Researchers are quickly learning more about what causes the genetic disorder that leads to MD, and about possible treatments for the disease. There are many types of MD that are caused by mutations in several different genes. For example, Duchenne and Becker are caused by mutations in the dystrophin gene, whereas limb-girdle MD are caused by mutations in other genes.
What are the symptoms of MD?
A symptom is something the patient senses and describes, while a sign is something other people, such as the doctor notice. For example, drowsiness may be a symptom while dilated pupils may be a sign.
The symptoms of MD are the result of a deterioration of the body’s muscles. This deterioration is due to the death of the muscle cells and muscle tissues and leads to ongoing muscle wasting and muscle weakness. MD progresses and gets worse over time eventually. This results in difficulty walking, disability, the need for leg and hand braces, and ultimately the use of a wheelchair.
The muscle weakness of MD often begins in the legs. This makes it difficult for a child to walk normally, and he or she may walk with their feet wide apart to help keep balance. The child may use his or her hands and arms to get up from the floor and assist with standing. There may be frequent falls, a waddling gait, limited range of motion and pain in the calves. By 12 years of age, a child is often completely unable to walk and must use a wheelchair.

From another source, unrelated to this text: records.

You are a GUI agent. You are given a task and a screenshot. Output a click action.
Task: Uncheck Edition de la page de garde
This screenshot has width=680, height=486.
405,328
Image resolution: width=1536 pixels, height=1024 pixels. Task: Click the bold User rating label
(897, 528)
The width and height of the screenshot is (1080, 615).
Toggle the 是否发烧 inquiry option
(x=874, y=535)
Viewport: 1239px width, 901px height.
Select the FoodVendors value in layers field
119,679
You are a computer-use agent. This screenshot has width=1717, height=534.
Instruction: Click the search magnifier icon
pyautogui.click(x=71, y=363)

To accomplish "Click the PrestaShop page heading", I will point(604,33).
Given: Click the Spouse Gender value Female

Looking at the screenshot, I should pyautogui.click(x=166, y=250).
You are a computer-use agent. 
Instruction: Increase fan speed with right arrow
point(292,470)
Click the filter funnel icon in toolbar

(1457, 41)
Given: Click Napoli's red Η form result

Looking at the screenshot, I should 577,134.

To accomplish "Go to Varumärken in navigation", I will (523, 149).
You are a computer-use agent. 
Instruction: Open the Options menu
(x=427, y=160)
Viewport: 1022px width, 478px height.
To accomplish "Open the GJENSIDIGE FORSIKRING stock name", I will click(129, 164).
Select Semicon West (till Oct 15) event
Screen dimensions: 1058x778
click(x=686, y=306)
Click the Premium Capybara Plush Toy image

Over time, muscle weakness gets worse in severity and also progresses to include muscles in other parts of the body. These include muscles in the neck and arms. The muscle in the chest may also be affected. This can result in such complications as deformities in development of the bones of the chest and spine and scoliosis. This can lead to serious complications, including difficulty breathing and pneumonia. Some children may also have mental impairment, cardiac arrhythmias or cardiomyopathy.
The progression and severity of the symptoms of MD varies greatly between individuals and the type of MD. Some people may not develop symptoms until adulthood, and while many people experience severe disabilities and eventually die from the disease, others may have mild symptoms, no significant disability, and a normal life expectancy.